Réponse : Oui, dans la grande majorité des cas. La procédure de divorce par consentement mutuel sans juge (article 229-1 du Code civil) ne nécessite pas de comparution devant un tribunal. La signature de la convention peut se faire devant un avocat français installé à l'étranger ou, dans certains pays, devant le consul de France. Le dépôt chez le notaire est effectué par les avocats.
Question : Combien de temps dure un divorce amiable pour des expatriés ?
Réponse : Comptez entre 6 et 14 semaines selon la situation. Le délai incompressible de 15 jours de réflexion s'applique à tous. Les délais supplémentaires sont liés aux acheminements postaux internationaux (pour la lettre recommandée), à la traduction et apostille des documents, et à la coordination entre avocats de pays différents.
Question : Que se passe-t-il si les deux époux résident dans des pays différents ?
Réponse : La procédure reste possible. Chaque époux mandate un avocat dans son pays de résidence (ou un avocat français). La signature de la convention se fait en deux temps, chacun signant devant son avocat. Les deux signatures doivent intervenir après le délai de réflexion de 15 jours. Les avocats coordonnent ensuite le dépôt chez le notaire français.
Question : Le divorce français est-il automatiquement reconnu dans tous les pays ?
Réponse : Non. Dans l'Union européenne, la reconnaissance est automatique grâce au règlement Bruxelles II ter. Hors UE, la reconnaissance dépend des conventions bilatérales.
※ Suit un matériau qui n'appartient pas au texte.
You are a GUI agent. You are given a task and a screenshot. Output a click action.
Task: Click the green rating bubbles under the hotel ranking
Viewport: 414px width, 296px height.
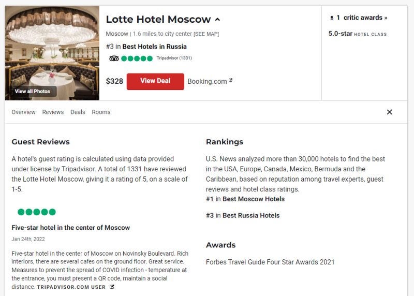(137, 58)
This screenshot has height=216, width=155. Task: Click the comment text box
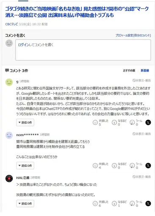(x=83, y=50)
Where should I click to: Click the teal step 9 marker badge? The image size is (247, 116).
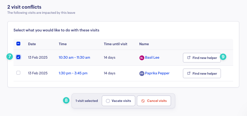pyautogui.click(x=223, y=57)
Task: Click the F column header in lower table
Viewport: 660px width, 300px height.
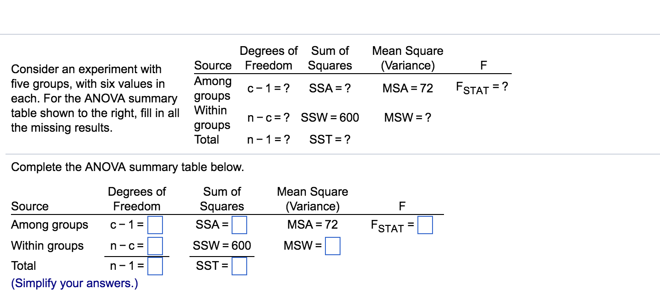Action: 401,206
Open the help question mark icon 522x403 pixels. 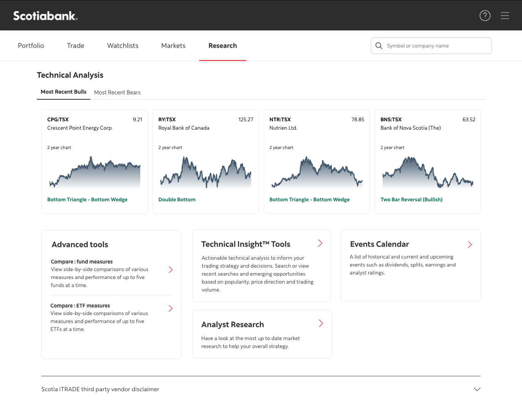pyautogui.click(x=485, y=16)
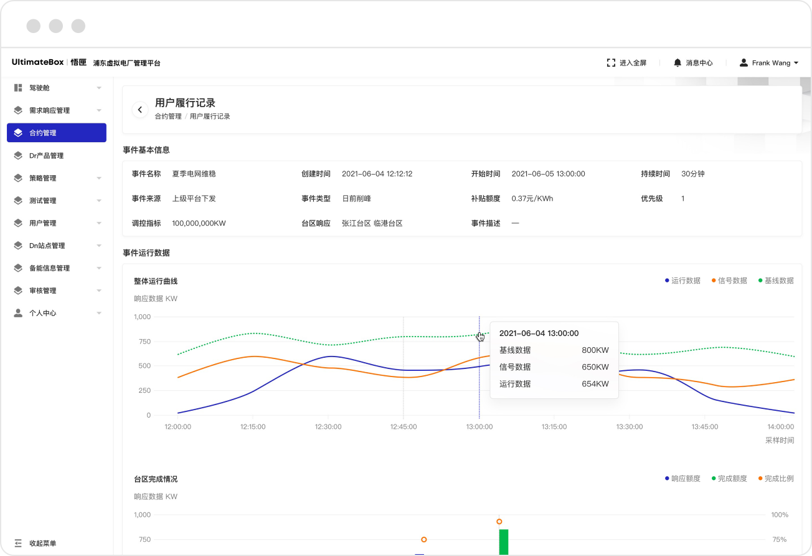
Task: Click the 测试管理 sidebar icon
Action: (19, 200)
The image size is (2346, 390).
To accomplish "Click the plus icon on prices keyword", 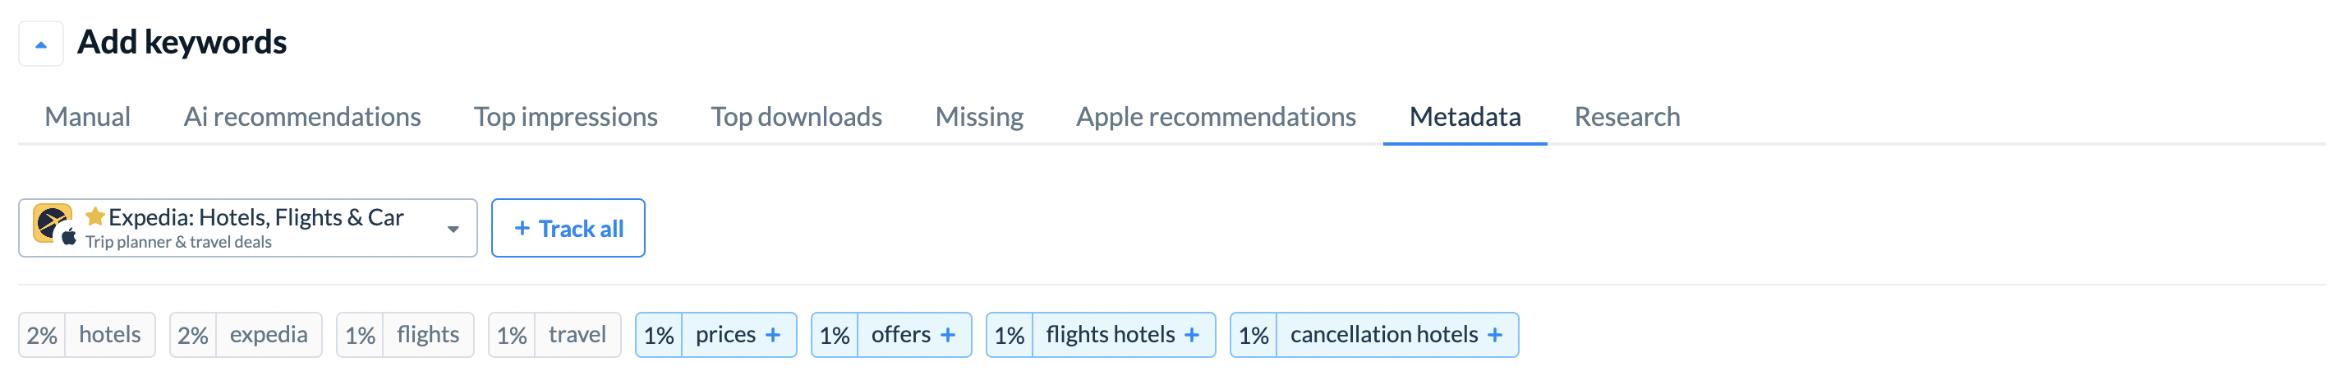I will point(773,335).
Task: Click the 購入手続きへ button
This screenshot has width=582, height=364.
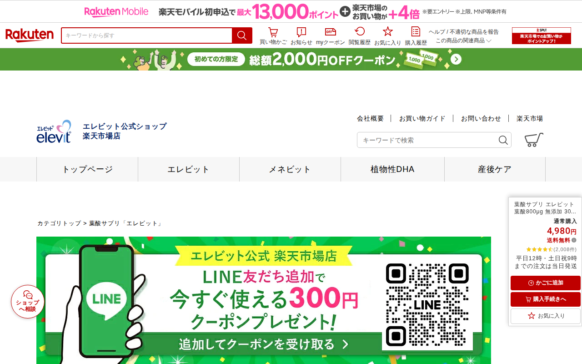Action: point(546,299)
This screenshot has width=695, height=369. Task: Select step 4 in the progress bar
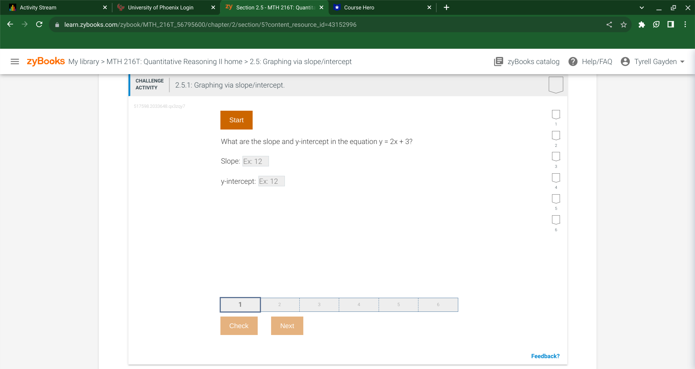pos(359,305)
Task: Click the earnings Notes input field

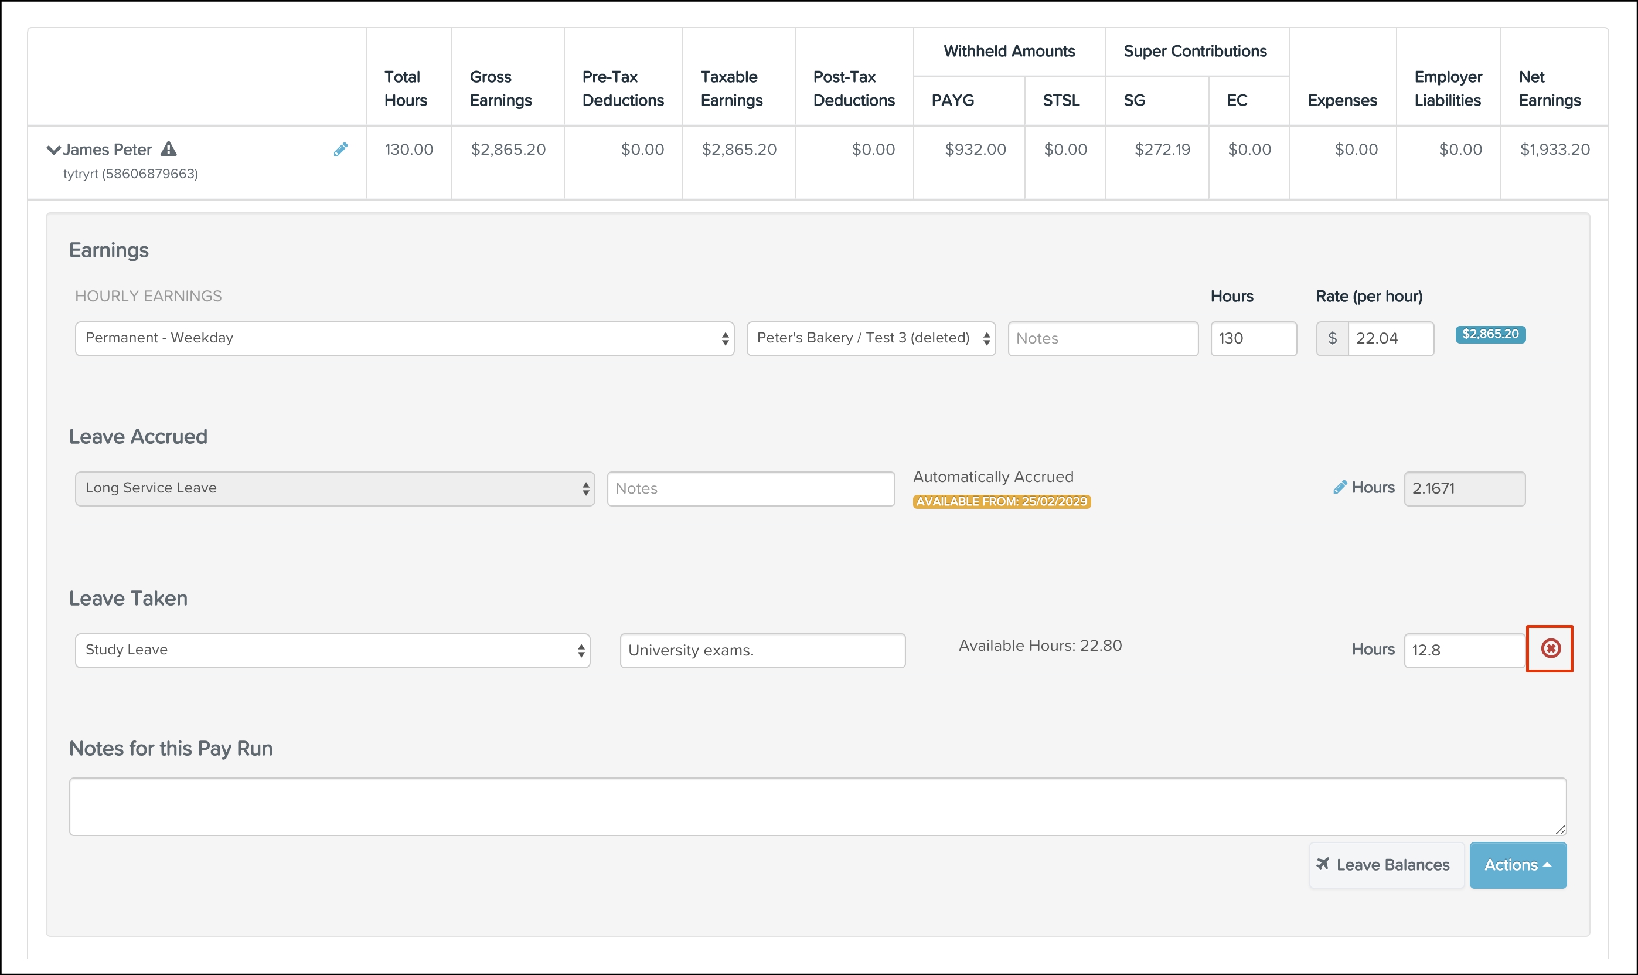Action: [x=1102, y=338]
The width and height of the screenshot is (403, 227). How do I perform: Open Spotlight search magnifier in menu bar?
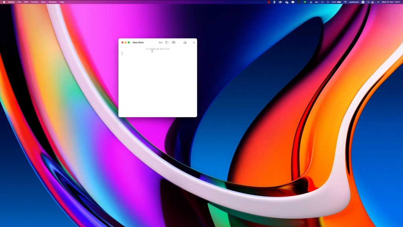tap(368, 2)
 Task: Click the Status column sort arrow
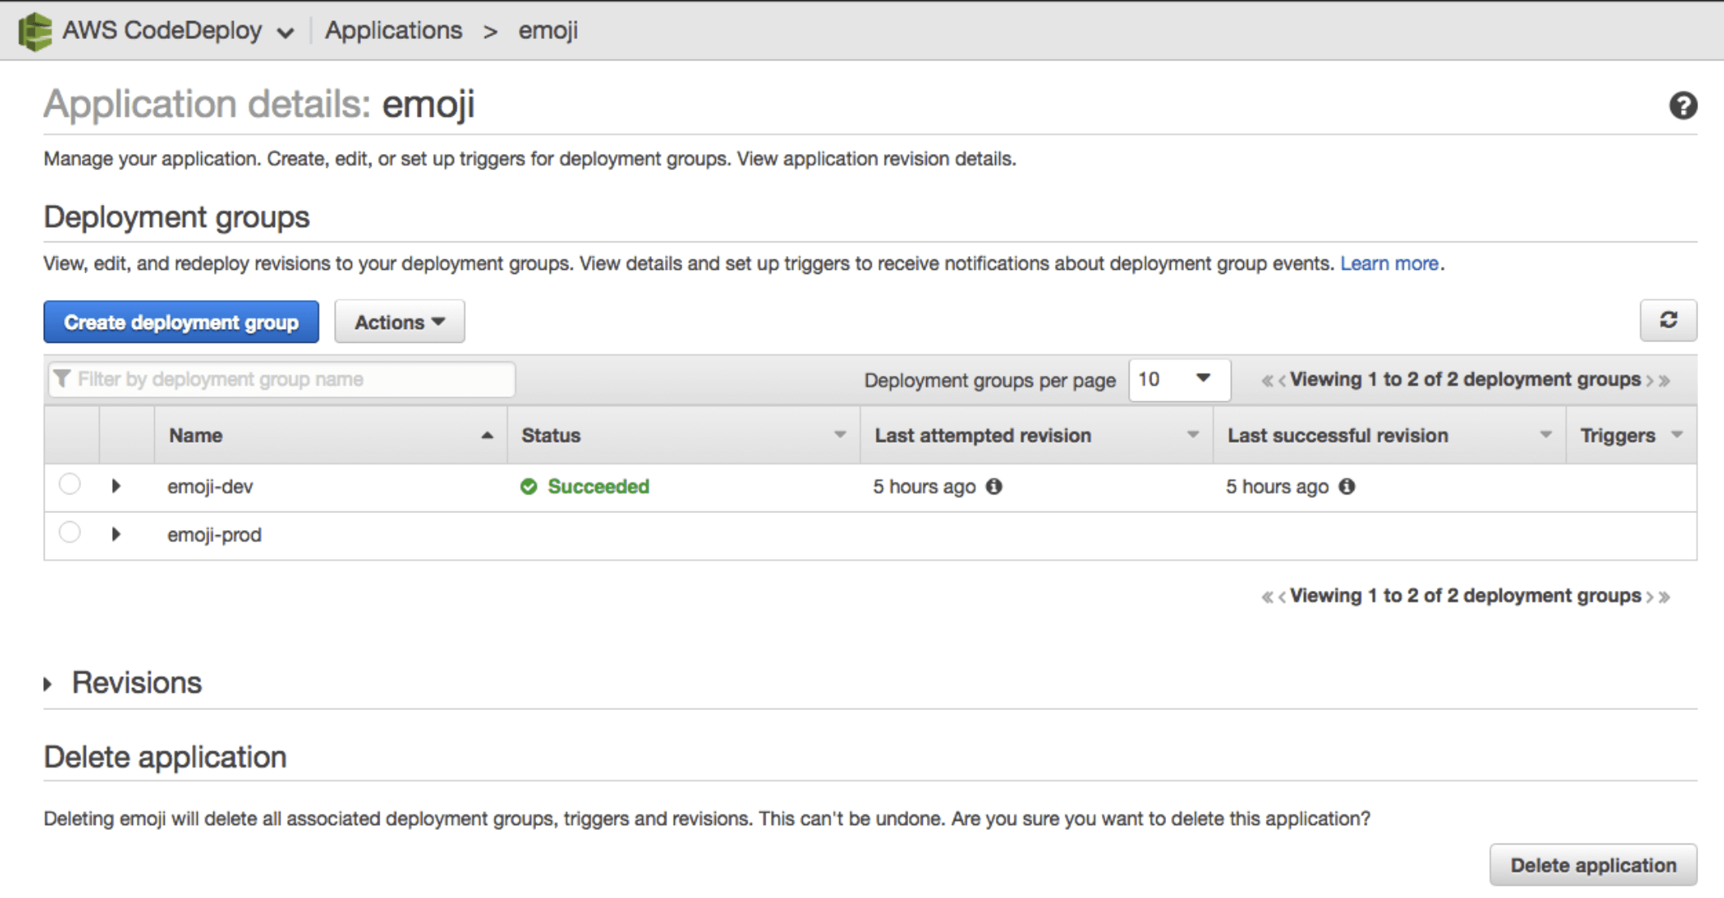(x=840, y=435)
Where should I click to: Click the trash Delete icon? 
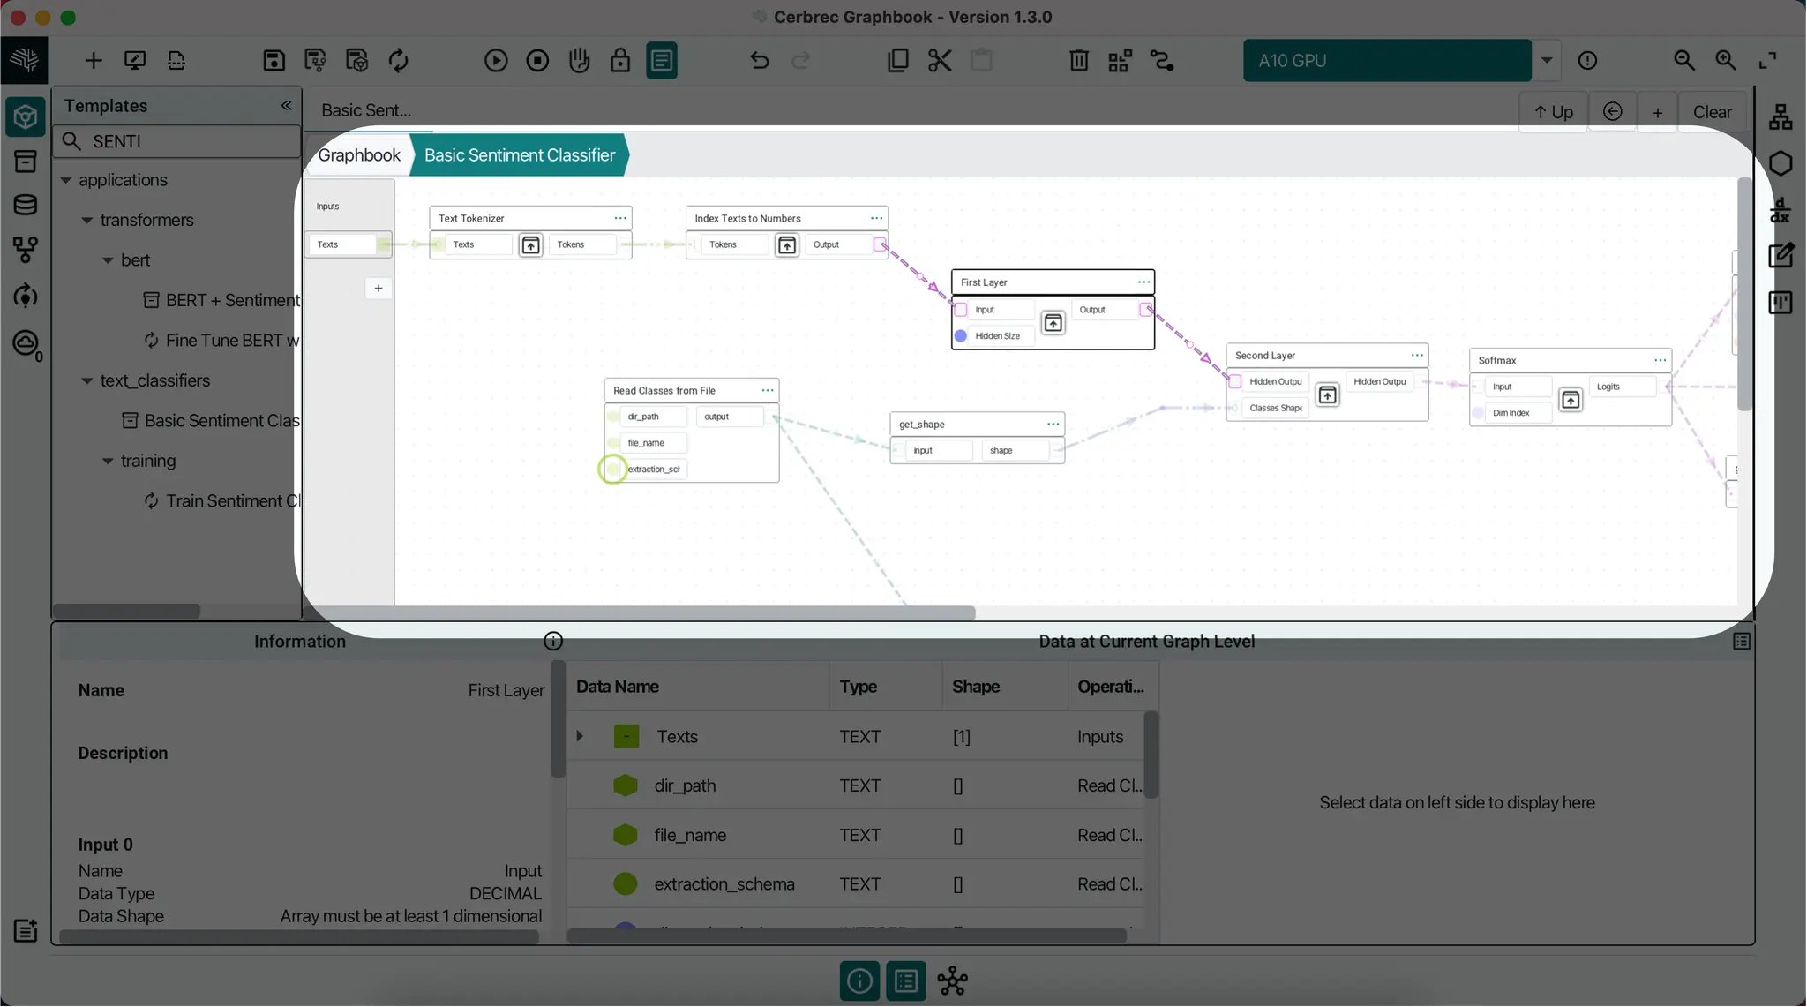pos(1078,61)
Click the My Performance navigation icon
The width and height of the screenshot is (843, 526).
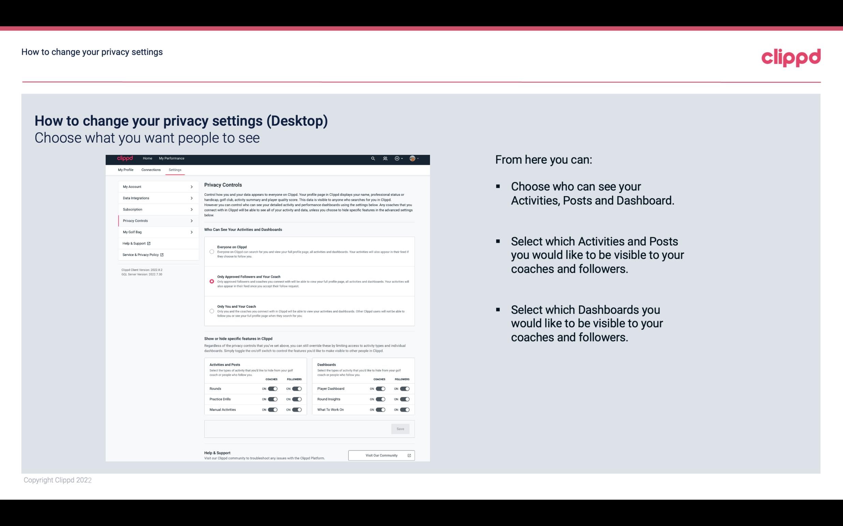pyautogui.click(x=172, y=159)
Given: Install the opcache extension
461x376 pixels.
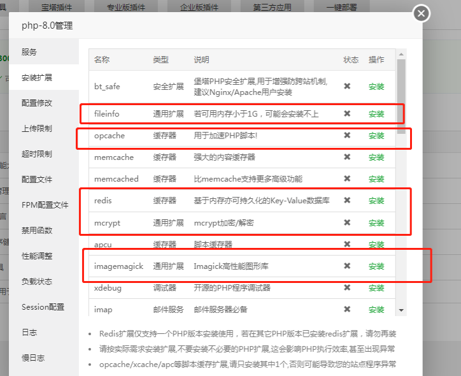Looking at the screenshot, I should click(376, 136).
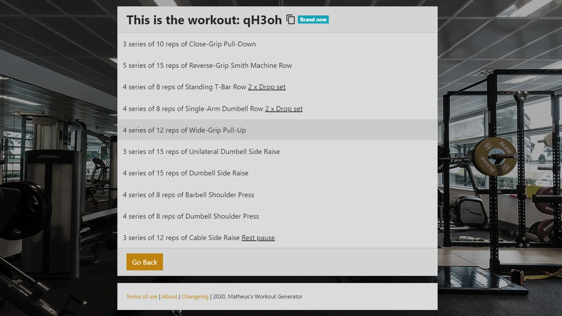Select the Reverse-Grip Smith Machine Row item

click(x=277, y=65)
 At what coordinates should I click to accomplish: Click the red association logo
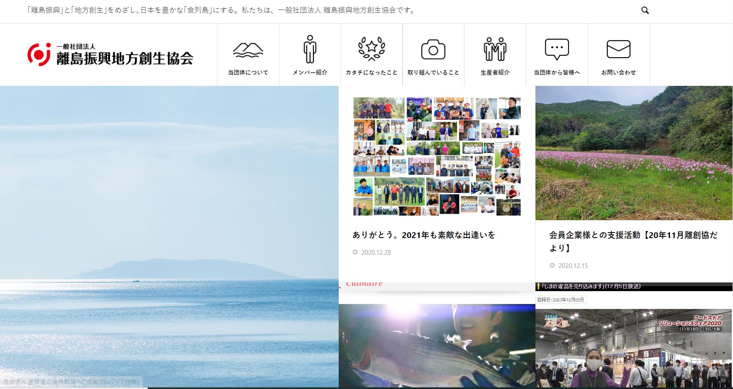pos(39,54)
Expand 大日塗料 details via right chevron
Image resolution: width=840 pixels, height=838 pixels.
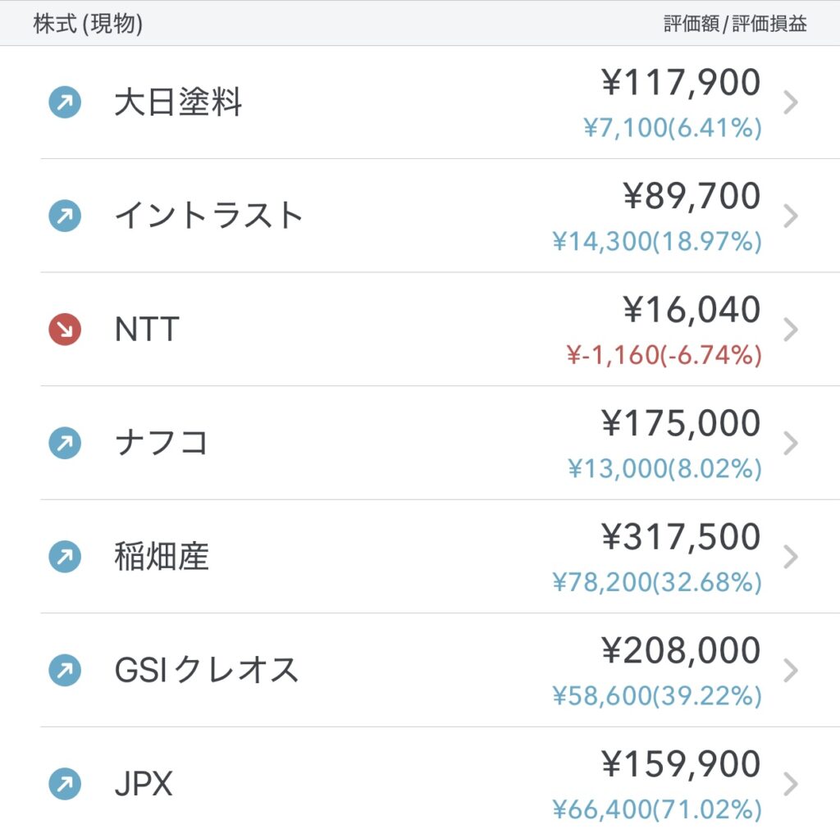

Dans certains pays (notamment certains États du Golfe, d'Asie ou d'Afrique), une procédure locale de reconnaissance (exequatur) est nécessaire. Consultez le consulat de France ou un avocat local avant d'engager la procédure.
Question : Faut-il deux avocats français ou un avocat peut-il être étranger ?
Réponse : Pour un divorce par consentement mutuel déposé en France, chaque avocat doit être inscrit au barreau français. Un avocat étranger ne peut pas signer la convention. En revanche, vous pouvez consulter un avocat local pour comprendre les implications dans votre pays de résidence, en complément de votre avocat français.
Question : Comment est imposé un divorce international en France ?
Réponse : L'année du divorce, chaque ex-époux dépose une déclaration de revenus séparée en France s'il est fiscalement domicilié en France (article 6 du Code général des impôts). Si vous êtes non-résident fiscal français, vos obligations fiscales françaises sont limitées à vos revenus de source française. La prestation compensatoire versée en capital dans les 12 mois ouvre droit à une réduction d'impôt de 25 % (article 199 octodecies du CGI), même pour les non-résidents sous conditions.